[Source data]

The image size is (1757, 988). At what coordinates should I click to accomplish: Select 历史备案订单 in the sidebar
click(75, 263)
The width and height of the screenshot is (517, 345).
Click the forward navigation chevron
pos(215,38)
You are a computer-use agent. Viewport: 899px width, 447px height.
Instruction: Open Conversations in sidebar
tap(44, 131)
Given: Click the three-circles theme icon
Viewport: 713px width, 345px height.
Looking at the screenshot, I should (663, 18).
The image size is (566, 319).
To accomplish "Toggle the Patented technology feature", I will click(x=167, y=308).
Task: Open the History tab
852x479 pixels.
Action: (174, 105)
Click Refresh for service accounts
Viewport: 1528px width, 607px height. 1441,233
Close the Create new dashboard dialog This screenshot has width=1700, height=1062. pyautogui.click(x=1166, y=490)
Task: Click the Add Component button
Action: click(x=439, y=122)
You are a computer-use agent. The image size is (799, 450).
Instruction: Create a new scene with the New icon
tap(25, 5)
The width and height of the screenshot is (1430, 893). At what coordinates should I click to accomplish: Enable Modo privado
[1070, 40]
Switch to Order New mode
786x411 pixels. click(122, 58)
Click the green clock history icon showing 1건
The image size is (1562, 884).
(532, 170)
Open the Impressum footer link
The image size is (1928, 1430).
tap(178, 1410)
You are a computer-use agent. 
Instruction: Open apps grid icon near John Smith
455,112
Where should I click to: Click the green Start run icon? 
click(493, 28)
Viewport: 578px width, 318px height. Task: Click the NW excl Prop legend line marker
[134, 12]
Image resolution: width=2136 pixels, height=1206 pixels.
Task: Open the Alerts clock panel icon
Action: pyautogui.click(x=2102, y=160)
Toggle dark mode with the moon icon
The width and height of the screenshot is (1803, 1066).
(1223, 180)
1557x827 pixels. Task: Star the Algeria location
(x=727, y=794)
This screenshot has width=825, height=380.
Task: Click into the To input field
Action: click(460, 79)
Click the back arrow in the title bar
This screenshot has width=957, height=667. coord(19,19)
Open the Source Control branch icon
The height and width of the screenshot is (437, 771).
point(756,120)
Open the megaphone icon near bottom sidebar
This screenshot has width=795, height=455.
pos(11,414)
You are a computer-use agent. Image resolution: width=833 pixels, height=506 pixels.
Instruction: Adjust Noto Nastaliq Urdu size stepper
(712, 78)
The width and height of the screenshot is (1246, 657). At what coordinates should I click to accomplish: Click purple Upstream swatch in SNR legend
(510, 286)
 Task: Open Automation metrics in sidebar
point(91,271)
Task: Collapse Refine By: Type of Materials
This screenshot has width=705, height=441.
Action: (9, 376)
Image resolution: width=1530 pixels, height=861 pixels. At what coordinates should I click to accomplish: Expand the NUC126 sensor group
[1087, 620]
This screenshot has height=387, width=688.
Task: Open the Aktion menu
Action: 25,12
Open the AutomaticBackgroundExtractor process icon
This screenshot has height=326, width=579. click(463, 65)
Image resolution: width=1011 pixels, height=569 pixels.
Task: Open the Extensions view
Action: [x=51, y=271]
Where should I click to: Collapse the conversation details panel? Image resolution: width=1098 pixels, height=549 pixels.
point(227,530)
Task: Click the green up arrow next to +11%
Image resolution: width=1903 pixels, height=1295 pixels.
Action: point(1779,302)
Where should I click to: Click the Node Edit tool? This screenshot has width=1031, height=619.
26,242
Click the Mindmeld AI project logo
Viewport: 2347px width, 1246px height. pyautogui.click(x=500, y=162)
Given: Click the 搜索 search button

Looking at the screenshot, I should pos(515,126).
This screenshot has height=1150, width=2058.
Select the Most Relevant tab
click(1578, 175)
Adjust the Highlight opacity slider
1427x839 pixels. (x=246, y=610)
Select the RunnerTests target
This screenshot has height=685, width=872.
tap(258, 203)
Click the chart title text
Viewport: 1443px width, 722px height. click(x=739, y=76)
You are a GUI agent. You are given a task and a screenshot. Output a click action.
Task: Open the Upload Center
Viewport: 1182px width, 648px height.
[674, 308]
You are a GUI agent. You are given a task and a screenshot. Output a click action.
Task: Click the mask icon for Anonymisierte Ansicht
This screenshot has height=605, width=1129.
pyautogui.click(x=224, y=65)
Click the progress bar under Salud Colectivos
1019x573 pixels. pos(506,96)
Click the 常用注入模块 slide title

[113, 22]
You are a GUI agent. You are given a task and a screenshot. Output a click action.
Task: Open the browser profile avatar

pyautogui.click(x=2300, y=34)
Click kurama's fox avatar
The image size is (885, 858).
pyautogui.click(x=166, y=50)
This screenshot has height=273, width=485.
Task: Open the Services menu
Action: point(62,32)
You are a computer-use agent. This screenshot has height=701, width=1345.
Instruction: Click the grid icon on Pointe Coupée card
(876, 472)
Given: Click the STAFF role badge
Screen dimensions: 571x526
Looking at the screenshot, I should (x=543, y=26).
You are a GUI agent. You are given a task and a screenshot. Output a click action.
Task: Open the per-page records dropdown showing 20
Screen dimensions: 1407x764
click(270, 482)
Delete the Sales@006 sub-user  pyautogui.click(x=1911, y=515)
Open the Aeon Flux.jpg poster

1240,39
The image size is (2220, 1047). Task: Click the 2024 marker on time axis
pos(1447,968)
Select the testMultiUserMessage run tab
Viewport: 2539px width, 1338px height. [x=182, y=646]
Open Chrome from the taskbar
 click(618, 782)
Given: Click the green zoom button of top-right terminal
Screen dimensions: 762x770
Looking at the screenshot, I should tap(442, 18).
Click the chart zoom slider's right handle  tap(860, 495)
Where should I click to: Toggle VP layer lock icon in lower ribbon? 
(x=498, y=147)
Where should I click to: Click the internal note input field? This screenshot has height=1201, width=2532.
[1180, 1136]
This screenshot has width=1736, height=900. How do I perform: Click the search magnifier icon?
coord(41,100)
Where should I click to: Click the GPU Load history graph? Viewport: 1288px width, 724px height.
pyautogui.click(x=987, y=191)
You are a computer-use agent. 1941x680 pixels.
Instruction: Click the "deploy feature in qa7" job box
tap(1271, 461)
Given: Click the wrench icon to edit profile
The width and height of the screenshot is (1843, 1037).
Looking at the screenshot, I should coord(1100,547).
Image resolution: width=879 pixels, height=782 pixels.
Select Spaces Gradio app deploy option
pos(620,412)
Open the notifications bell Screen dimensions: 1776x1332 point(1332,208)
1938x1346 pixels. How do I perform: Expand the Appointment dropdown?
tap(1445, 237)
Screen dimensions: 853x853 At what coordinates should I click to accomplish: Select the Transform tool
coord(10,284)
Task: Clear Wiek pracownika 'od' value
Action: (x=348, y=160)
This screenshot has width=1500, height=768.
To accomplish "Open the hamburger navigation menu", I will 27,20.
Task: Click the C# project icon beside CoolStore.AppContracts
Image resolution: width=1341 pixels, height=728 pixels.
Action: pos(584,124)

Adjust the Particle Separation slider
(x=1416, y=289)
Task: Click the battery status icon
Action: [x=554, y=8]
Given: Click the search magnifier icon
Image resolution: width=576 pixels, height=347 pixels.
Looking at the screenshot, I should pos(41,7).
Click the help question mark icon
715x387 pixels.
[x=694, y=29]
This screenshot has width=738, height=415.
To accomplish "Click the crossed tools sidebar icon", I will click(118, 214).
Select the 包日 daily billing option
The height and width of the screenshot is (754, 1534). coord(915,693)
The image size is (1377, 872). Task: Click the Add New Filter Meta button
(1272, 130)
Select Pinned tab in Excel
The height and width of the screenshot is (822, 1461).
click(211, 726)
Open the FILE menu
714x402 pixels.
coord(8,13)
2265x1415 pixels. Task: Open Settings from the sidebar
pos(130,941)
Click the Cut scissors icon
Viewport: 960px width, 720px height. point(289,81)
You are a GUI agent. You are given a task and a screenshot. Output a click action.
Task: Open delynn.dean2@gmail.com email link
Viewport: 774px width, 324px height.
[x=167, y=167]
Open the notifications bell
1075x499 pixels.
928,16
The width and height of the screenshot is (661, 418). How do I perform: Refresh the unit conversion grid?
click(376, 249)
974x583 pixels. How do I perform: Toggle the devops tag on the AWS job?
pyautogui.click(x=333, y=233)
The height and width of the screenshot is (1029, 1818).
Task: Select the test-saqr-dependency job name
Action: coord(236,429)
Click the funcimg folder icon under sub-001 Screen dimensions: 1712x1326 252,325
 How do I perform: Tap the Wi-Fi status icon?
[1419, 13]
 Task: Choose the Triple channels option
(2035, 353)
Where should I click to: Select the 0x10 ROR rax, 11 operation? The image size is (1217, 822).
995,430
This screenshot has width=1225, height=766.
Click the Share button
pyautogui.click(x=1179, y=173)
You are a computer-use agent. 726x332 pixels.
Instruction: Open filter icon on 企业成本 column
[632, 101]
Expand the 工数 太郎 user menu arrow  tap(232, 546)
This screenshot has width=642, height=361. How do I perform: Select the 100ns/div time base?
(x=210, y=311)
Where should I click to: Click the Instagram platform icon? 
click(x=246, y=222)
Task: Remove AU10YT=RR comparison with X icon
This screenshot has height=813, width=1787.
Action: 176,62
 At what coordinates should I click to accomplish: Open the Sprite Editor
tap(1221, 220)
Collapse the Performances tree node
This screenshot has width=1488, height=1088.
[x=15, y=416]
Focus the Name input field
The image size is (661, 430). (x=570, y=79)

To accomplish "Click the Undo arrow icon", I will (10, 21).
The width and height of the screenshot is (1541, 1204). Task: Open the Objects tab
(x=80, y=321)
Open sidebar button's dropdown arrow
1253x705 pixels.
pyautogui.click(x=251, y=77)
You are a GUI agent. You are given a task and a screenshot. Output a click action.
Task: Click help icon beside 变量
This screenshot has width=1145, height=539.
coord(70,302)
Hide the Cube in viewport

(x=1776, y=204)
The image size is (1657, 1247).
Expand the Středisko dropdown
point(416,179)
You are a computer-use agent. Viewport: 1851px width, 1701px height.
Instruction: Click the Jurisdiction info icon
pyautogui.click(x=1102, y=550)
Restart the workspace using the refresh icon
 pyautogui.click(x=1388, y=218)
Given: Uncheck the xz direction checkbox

▶ **What the task asks**
Copy out the line holding "At what coordinates should I click to accomplish: Open" along with all lines after it through the end of the entries, exactly and only these.

▶ **Exercise solution**
 At what coordinates should I click to accomplish: Open the Sprite Editor
tap(1221, 220)
Collapse the Performances tree node
This screenshot has width=1488, height=1088.
[x=15, y=416]
Focus the Name input field
The image size is (661, 430). (x=570, y=79)

To accomplish "Click the Undo arrow icon", I will (10, 21).
The width and height of the screenshot is (1541, 1204). Task: Open the Objects tab
(x=80, y=321)
Open sidebar button's dropdown arrow
1253x705 pixels.
pyautogui.click(x=251, y=77)
You are a GUI agent. You are given a task and a screenshot. Output a click action.
Task: Click help icon beside 变量
This screenshot has width=1145, height=539.
coord(70,302)
Hide the Cube in viewport

(x=1776, y=204)
The image size is (1657, 1247).
Expand the Středisko dropdown
point(416,179)
You are a computer-use agent. Viewport: 1851px width, 1701px height.
Instruction: Click the Jurisdiction info icon
pyautogui.click(x=1102, y=550)
Restart the workspace using the refresh icon
 pyautogui.click(x=1388, y=218)
Given: Uncheck the xz direction checkbox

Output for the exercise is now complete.